Once again college kids with video cameras march into the dark piney woods in search of something better left undisturbed. Unlike previous attempts to capture the lightning in a bottle that was the original BLAIR WITCH PROJECT, attempts that went down in flames, writer Simon Barrett and director Adam Wingard have taken the found-footage format that was spawned a genre, for good and ill, and they have rediscovered just exactly what it was about it that scared the bejeezus out of us in the first place. Actually, with BLAIR WITCH, they’ve found a way to make it positively intriguing.
These aren’t just any random college kids who left footage behind after going into those woods. They are led by doughty James (James Allen McCune), who was only four when his sister, Heather disappeared after leading her own film crew into those woods to investigate the legend of the Blair Witch. James has never gotten over it, and when an online search turns up a DVR tape that may or may not be related to Heather’s disappearance, he becomes convinced that his sister is still alive after all these years. Documenting the expedition is Lisa (Callie Hernandez), who, like Heather did, sees an opportunity to ace a project for her film class. Rounding out the team is Paul (Brandon Scott), James’ lifelong pal and an ironically affable sceptic about the supernatural with, at least at first, a great deal of common sense, and Ashley (Corbin Reid) Paul’s girlfriend who prepares for their camping jaunt into the woods by getting a pedicure. Tagging along to make their own documentary are Lane (Wes Robinson) and Talia (Valorie Curry), an oddball couple collectively known as DarkMatter666 online, true believers in the Blair Witch, and the ones who made the discovery of the tape while doing their own investigation.
Exposition of the backstory is executed with precision, and is particularly well done, saving the most gruesome part of the legend of the Blair Witch for the requisite spooky story around the campfire their first night in the woods as hot dogs crackle in the flames, and suggestive comments are made about how Ashley chooses to consume hers. Hence they are well prepared, as are we, for the booming crashes that wake them all up from their sound sleep, and the disquieting selection of crude stick figures that suddenly festoon their campsite. The same crude stick figures that Heather and her crew encountered. We are also prepared for just how unprepared these kids are to be out in the wilderness, starting with Paul’s manly but futile attempts to pitch his tent. When all hell breaks loose, the cameras, in this case earpieces that leave the wearer free to run unencumbered for his or her life, capture the panic of our campers with jittery bits and pieces of the looming forest flashing across the screen.
In keeping with the spirit of the original, things take on a sense of unreality that is as much about the kids in question becoming more and more disoriented when a flashlight fails, or they sleep into the afternoon after a grueling hike, or a cut becomes infected and their rudimentary first-aid skills fail to recognize what should or shouldn’t be happening as a result. By the time they start doing the stupid things that people in horror films need to do in order to keep the action going, it’s a perfectly reasonable response to exhaustion and fear, not a necessary plot point to get out of the way.
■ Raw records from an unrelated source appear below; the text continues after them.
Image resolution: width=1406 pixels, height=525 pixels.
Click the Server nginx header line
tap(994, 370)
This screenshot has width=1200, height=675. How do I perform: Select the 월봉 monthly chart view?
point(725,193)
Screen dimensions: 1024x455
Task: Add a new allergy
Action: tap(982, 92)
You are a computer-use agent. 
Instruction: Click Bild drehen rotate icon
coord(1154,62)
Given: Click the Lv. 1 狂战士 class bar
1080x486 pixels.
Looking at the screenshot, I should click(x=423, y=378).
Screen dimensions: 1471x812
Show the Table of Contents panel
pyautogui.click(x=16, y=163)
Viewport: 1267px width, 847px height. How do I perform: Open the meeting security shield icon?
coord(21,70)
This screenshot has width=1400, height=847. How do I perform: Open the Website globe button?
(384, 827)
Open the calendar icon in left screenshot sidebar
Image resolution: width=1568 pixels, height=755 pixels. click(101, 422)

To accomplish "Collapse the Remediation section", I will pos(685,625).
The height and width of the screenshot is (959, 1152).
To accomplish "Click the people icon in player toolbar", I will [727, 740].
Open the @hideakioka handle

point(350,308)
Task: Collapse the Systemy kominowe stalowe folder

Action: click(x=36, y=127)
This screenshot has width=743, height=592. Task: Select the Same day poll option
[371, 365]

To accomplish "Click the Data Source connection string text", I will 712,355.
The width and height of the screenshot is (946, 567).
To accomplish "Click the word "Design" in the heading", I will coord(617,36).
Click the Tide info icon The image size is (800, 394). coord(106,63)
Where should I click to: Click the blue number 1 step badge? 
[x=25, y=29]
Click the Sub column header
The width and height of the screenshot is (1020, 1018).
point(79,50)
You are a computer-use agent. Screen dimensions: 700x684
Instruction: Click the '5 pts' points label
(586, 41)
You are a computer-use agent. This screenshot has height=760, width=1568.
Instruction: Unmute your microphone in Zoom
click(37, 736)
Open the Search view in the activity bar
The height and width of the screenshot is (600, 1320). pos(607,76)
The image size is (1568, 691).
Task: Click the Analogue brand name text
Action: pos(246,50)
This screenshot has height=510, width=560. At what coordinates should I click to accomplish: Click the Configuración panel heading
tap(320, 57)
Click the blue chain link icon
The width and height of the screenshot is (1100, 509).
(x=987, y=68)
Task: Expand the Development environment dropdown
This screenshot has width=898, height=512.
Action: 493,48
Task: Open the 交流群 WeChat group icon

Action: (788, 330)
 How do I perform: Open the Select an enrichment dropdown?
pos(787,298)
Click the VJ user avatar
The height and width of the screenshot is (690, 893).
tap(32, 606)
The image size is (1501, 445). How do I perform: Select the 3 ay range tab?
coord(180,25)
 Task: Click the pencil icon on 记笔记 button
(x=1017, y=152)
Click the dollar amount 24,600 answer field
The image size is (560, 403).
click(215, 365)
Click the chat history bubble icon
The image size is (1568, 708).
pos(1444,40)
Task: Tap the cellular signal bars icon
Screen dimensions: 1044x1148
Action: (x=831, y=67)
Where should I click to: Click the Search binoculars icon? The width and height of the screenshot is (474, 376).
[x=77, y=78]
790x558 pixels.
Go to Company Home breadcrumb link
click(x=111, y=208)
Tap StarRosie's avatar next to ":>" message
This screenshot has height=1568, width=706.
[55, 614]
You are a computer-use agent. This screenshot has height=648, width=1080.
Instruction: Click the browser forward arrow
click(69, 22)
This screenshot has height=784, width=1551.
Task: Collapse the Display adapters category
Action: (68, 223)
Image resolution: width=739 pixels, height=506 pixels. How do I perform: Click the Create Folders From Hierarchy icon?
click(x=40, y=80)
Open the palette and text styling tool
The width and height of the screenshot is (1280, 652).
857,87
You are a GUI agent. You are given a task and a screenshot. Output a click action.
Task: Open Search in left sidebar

The transition from set-up to terror is a gradual process, building to a crescendo of pure frenzied feral hysteria by actors who give visceral life to the terror of the unknown. Quick cuts of darkness, bright lights, and the dizzying swoops of the cameras are more effective than the traditional jump-and-scare techniques of lesser flicks. It also does the unthinkable and makes it work. During an intense sequence James stops Lisa, and forces to her breathe slowly in order to calm down. It’s not a lull, it’s a welcome respite from the vertiginous camera, and yet it’s also a moment of suspense, because they know and we know that they are not out of the woods yet, either literally or figuratively.
BLAIR WITCH sets a new standard for found-footage horror with a story that hews to the tropes of the original and yet is a fresh hell of imagination and primal fear.